What this does to mental health
The mental health cost of Indian patriarchy is consistently documented and consistently under-treated.
- Higher rates of depression and anxiety in married Indian women than in single Indian women — the opposite of the pattern seen in most other populations, where marriage is mildly protective for women [6].
- Particularly elevated rates of depression in joint family households, where role conflict and surveillance are highest [7].
- The "good daughter / good wife" double bind, where any assertion of autonomy is read as moral failure, produces a chronic, often non-clinical depression that women learn to call "just my life."
- Sons of patriarchal households also pay, in the form of emotional illiteracy, difficulty with intimacy, and the inability to ask for help, all of which contribute to India's high rates of male suicide [8].

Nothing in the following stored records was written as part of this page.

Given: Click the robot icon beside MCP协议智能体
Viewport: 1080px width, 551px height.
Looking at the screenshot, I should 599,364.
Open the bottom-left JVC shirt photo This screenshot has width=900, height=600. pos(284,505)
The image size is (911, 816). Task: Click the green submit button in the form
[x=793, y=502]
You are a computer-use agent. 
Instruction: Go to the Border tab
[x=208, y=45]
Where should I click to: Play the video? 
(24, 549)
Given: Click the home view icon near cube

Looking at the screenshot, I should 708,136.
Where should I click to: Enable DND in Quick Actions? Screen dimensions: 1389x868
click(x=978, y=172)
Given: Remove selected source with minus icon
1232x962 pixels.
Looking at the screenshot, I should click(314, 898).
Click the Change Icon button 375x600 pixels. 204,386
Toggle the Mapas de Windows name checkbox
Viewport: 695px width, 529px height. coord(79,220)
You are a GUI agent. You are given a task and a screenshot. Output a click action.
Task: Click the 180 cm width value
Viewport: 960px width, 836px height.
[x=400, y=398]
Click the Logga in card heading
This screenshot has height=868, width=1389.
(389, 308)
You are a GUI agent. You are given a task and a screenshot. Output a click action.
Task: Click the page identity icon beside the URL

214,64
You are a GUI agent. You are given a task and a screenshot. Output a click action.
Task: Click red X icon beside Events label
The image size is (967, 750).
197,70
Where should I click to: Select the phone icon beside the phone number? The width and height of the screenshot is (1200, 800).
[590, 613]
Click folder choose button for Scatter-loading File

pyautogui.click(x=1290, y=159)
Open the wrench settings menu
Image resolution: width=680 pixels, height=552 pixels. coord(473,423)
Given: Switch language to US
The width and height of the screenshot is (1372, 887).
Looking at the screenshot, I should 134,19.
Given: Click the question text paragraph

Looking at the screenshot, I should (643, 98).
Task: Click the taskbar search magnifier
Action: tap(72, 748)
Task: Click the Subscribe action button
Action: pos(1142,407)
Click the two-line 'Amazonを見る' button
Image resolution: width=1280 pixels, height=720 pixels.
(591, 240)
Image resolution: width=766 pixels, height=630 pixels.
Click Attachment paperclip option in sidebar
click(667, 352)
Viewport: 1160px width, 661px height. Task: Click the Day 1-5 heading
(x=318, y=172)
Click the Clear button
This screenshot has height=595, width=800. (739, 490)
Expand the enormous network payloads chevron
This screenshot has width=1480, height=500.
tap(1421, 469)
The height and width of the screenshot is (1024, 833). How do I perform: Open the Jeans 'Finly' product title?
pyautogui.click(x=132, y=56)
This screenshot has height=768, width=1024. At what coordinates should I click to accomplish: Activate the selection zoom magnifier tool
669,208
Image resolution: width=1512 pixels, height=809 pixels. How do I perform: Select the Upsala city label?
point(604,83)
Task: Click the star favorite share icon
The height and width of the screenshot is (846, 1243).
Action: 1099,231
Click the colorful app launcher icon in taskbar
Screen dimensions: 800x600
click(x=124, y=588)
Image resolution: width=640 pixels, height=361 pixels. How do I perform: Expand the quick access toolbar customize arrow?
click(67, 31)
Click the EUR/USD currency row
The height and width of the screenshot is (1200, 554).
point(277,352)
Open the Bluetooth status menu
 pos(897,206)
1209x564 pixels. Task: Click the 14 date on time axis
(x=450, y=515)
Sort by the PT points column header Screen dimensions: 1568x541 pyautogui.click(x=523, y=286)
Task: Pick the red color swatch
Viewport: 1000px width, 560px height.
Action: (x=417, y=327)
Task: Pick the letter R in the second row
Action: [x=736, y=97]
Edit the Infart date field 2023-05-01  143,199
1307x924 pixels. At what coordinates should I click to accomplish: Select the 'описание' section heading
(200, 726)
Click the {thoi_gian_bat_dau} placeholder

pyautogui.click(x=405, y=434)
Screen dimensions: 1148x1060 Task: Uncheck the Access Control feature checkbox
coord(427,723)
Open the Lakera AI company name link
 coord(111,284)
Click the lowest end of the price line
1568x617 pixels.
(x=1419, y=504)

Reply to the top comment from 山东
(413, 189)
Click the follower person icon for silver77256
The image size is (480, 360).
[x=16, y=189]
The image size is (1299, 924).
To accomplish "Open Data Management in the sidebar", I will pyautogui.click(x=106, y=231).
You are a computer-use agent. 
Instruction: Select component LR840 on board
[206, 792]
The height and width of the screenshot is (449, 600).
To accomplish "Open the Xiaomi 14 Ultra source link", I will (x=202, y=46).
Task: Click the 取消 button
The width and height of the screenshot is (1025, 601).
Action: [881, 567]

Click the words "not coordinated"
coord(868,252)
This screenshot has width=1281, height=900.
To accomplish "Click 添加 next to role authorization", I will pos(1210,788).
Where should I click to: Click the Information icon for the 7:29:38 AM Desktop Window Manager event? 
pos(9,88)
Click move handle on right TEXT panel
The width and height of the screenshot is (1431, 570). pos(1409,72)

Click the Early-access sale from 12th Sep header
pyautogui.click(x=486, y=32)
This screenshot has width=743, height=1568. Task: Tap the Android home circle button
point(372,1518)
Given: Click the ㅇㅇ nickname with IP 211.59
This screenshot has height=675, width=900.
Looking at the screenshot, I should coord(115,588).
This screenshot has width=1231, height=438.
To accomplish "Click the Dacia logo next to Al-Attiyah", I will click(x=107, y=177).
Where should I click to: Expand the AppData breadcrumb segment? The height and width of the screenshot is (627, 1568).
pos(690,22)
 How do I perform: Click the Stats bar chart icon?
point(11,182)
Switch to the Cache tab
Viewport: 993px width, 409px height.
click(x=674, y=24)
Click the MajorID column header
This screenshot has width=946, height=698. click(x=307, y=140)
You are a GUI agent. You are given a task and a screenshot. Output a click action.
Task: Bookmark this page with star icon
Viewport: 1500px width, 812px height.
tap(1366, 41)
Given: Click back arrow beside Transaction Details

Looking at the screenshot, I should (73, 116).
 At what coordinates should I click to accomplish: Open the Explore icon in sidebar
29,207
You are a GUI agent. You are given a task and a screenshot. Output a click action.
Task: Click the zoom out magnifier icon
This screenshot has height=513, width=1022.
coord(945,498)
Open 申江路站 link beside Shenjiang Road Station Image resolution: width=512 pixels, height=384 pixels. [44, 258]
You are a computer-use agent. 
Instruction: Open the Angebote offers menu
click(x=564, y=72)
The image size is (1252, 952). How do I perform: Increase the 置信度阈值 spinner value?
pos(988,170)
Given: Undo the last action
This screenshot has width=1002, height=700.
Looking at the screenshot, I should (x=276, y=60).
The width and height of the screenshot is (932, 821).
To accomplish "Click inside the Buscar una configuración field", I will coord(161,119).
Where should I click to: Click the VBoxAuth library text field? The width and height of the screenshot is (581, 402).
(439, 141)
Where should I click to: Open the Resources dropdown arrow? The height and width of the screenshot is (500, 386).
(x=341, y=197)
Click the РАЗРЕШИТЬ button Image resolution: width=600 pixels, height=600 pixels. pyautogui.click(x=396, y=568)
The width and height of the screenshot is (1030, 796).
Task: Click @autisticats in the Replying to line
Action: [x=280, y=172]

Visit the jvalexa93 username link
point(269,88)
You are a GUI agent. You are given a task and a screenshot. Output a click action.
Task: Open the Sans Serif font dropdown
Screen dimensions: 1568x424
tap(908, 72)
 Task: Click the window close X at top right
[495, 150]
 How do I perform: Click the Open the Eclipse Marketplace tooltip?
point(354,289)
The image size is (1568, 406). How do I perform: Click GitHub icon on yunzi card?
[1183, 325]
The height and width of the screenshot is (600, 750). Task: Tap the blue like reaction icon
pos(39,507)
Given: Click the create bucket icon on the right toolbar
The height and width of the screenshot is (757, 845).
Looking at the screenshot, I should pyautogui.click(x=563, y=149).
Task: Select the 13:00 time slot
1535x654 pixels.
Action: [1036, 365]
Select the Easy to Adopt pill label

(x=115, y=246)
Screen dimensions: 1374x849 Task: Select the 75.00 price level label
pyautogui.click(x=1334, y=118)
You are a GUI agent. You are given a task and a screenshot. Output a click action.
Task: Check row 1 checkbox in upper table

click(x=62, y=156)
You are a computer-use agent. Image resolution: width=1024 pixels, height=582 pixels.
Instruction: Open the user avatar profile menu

What unlearning looks like
Personal therapy cannot dismantle a system. It can, however, do something patriarchy systematically prevents: it can help a woman locate herself as a separate person with her own interior life.
What I see work, in the room:
- Naming the script. Recognizing that "I just want to keep the peace" is often a sentence taught to women who were never permitted any other option.
- Practicing small disappointments. Letting one relative be displeased. Not apologizing for a reasonable need. Noticing that the sky does not fall.
- Building horizontal alliances. Friendships with other women who are doing similar work, who can mirror you when your family of origin will not.
- Distinguishing between culture and patriarchy. Indian culture is enormous, varied, and has rich resources for women's flourishing. Patriarchy is one specific operating system that has been bolted onto it. Loving the culture does not require loving the bolt-on.
- For couples: structural renegotiation, not just emotional conversations. Who actually does the laundry, the bills, the in-law management. Patriarchy is administrative. Equality has to be administrative too.
When to consider professional support
If you are an Indian woman feeling exhausted in a way you cannot name, if you cannot remember the last time you wanted something that was just for you, if your needs feel like inconveniences you have to apologize for — please consider talking to someone. The conditions you are living inside have been arranged to make this exhaustion feel like your personality. It isn't.
Shreya did not divorce her husband. She did, slowly, change the contract of their marriage. He started making his father's tea. Her mother-in-law was furious for a year and then, surprisingly, started talking about her own marriage with a candor Shreya had never heard.
Some of this we do for ourselves. Some of it we do so the women after us inherit a smaller version of the load.
References
- [1] Walby, S. (1990). Theorizing Patriarchy. Blackwell.
- [2] World Bank (2024). Labor force participation rate, female (% of female population ages 15+) — India.
- [3] International Institute for Population Sciences (2021). National Family Health Survey (NFHS-5), 2019–21: India Report.
- [4] OECD (2021). Time use across the world — India estimates.
- [5] Das, V. (2007). Life and Words: Violence and the Descent into the Ordinary. University of California Press.
- [6] Patel, V., et al. (2006). Gender disadvantage and reproductive health risk factors for common mental disorders in women. Archives of General Psychiatry, 63(4), 404–413.
- [7] Sonpar, S. (2005). Marriage in India: Clinical issues. Contemporary Family Therapy, 27, 301–319.
- [8] Arya, V., et al. (2021). Suicide in India during the first year of the COVID-19 pandemic. Journal of Affective Disorders, 307, 215–220.